If you live for lattes, waking up to a steaming cup of local lavender tea might sound hard to swallow. Get past the lack of coffee, though, and you’ll find that there’s lots to love about only consuming foods that come from within a 100-mile radius of your home. “Is it possible, in a global age, in an age of fast food, to live off the land that surrounds us?” asked authors Alisa Smith and J.B. MacKinnon in their book, The 100-Mile Diet: A Year of Local Eating. If you’re ready to shake up your habits, then the answer is a resounding, “yes!”.
In Oakville and Burlington, we live in an area teeming with farms and food artisans. As Executive Chef Jason Bangerter of Langdon Hall puts it, “we have everything we need right here in Ontario to fulfill a healthy diet. Fish from our lakes, heritage pork, chicken … honey, salt, maple water, craft beers, canola oil. The list goes on and on.” The problem is, we’re also spoiled for choice — used to grabbing imported, packaged goods right and left off supermarket shelves. Yet, the key to embracing the 100-mile diet is forgoing imports in favour of everything local.
Any 100-mile-diet-meal should begin with a visit to a farm or shop specializing in local foods. From Organic Garage and Herridge’s Farm Fresh Market in Oakville to Goodness Me! Natural Food Market and Farmer Jack’s in Burlington, there are plenty to choose from. Choosing produce with a “Foodland Ontario” symbol and milk products with a “Dairy Farmers of Ontario” label is the easiest way to ensure you’re purchasing local goods.

> [DIRECTION A]:
Decide whether each statement below agrees with the passage on the 100-mile diet. Answer yes or no for each and quote the deciding words of the passage.
(i) The book The 100-Mile Diet: A Year of Local Eating was written by Alisa Smith and J.B. MacKinnon.
(ii) Goodness Me! Natural Food Market is located in Oakville.
(iii) Milk products carrying a "Dairy Farmers of Ontario" label are given as an easy way to ensure a local purchase.
> [DIRECTION B]: Rewrite the paragraph of the passage on the 100-mile diet that begins "In Oakville and Burlington" as a short bulleted list that keeps its main facts.
> [DIRECTION C]: Write what comes next in the passage on the 100-mile diet, picking up after its final sentence.

> [DATA LINES]:
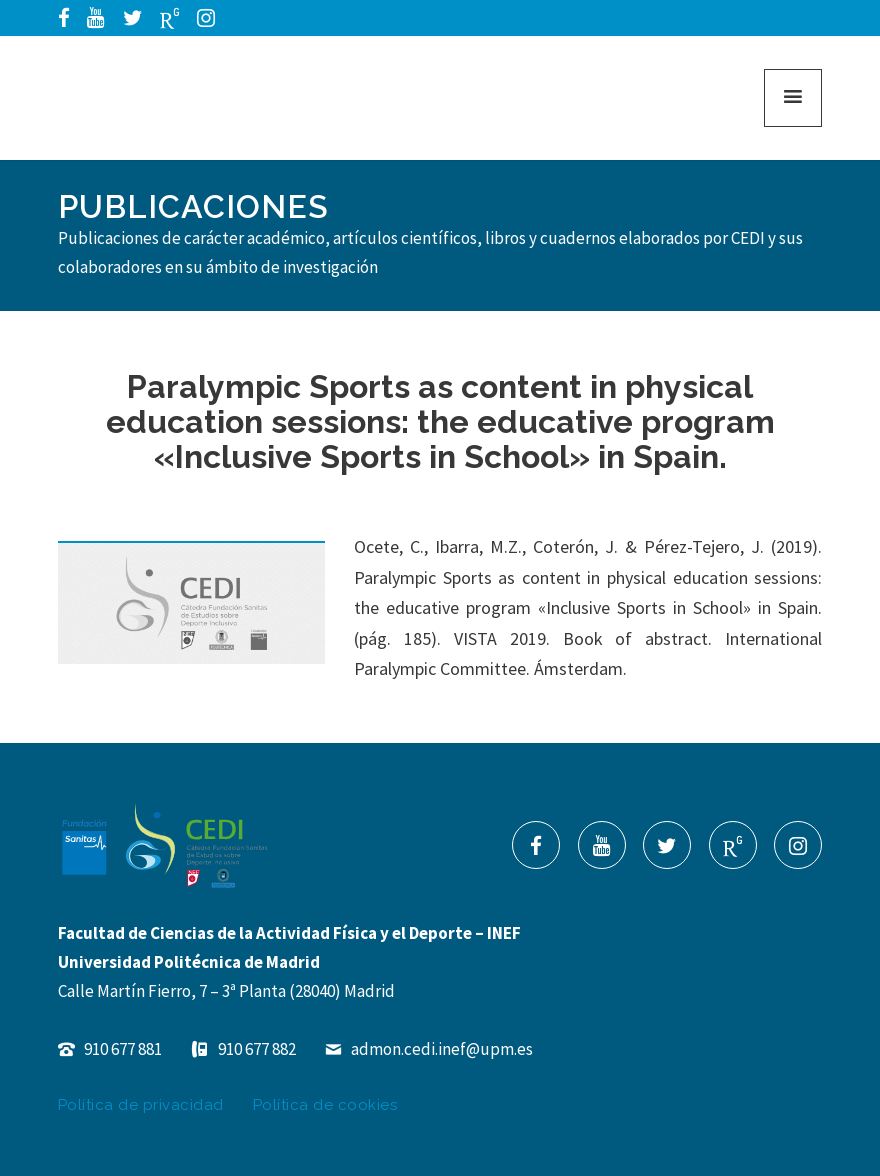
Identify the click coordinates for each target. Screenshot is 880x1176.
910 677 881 (110, 1049)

> [RESPONSE A]:
(i) Yes: "asked authors Alisa Smith and J.B. MacKinnon in their book, The 100-Mile Diet: A Year of Local Eating"
(ii) No: "to Goodness Me! Natural Food Market and Farmer Jack’s in Burlington"
(iii) Yes: "Choosing produce with a “Foodland Ontario” symbol and milk products with a “Dairy Farmers of Ontario” label is the easiest way to ensure you’re purchasing local goods."

> [RESPONSE B]:
- Oakville and Burlington are full of farms and food artisans.
- Jason Bangerter, Executive Chef of Langdon Hall, says Ontario has everything needed for a healthy diet, including lake fish, heritage pork, chicken, honey, salt, maple water, craft beers and canola oil.
- The difficulty is that people are used to picking up imported, packaged goods at supermarkets.
- Embracing the 100-mile diet means giving up imports for local food.

> [RESPONSE C]:
The hunt for quality Ontario meat ends in Oakville at Just An Olde Fashion Butchery and Florence Meats where myriad cuts of beef, poultry, and prepared foods await. Ernie’s Meat Market and Denninger’s in Burlington, are two more spots for meat, sausage, salami and more. Too tired to shop? Let a company like truLOCAL or MamaEarth Organics connect you to high-end meat and fish, produce, dairy, jams, and juices from nearby farms and suppliers.
Baked goods that truly fit the 100-mile definition require rolling up your sleeves after a trip to Arva Flour Mill, K2 Milling or another mill for locally-grown and processed flour. Relax the rules a little and you can enjoy breads and sweets from neighbourhood bakeries including Monastery Bakery & Deli.
Once the food is sorted, it’s time to focus on drinks. Barolos are off limits, but Niagara’s wineries offer tempting bottles in a variety of styles. Beyond that, local ciders from Pommies, Ironwood and more and craft beers are a perfect addition to any 100-mile menu. Many breweries, such as Goodlot Farmstead, use Ontario hops to make truly local suds. For stronger sipping, turn to Dixons, Last Straw, and other distillers making spirits exclusively from locally-grown grains.
With programs such as Feast On, you can eat locally even when eating out. Certified Feast On restaurants like Burlington’s Spencer’s at the Waterfront and Oakville’s La Parisienne Creperie serve up Ontario’s bounty on seasonal menus. Restaurants without the designation are worth searching out, too! Try Lettuce Love Café for delectable, plant-based meals brimming with fresh produce from close to home.
It takes a little effort but eating locally supports farmers and the community, delivers fresher, more nutritious meals to your table and is better for the planet. As Morris Gervais of Barrie Hill Farms says, “if you’re choosing local food, you are truly voting with your food dollars.” And if you just can’t live without that cup of joe? Take baby steps toward a 100-mile diet; you’ll be surprised where they take you.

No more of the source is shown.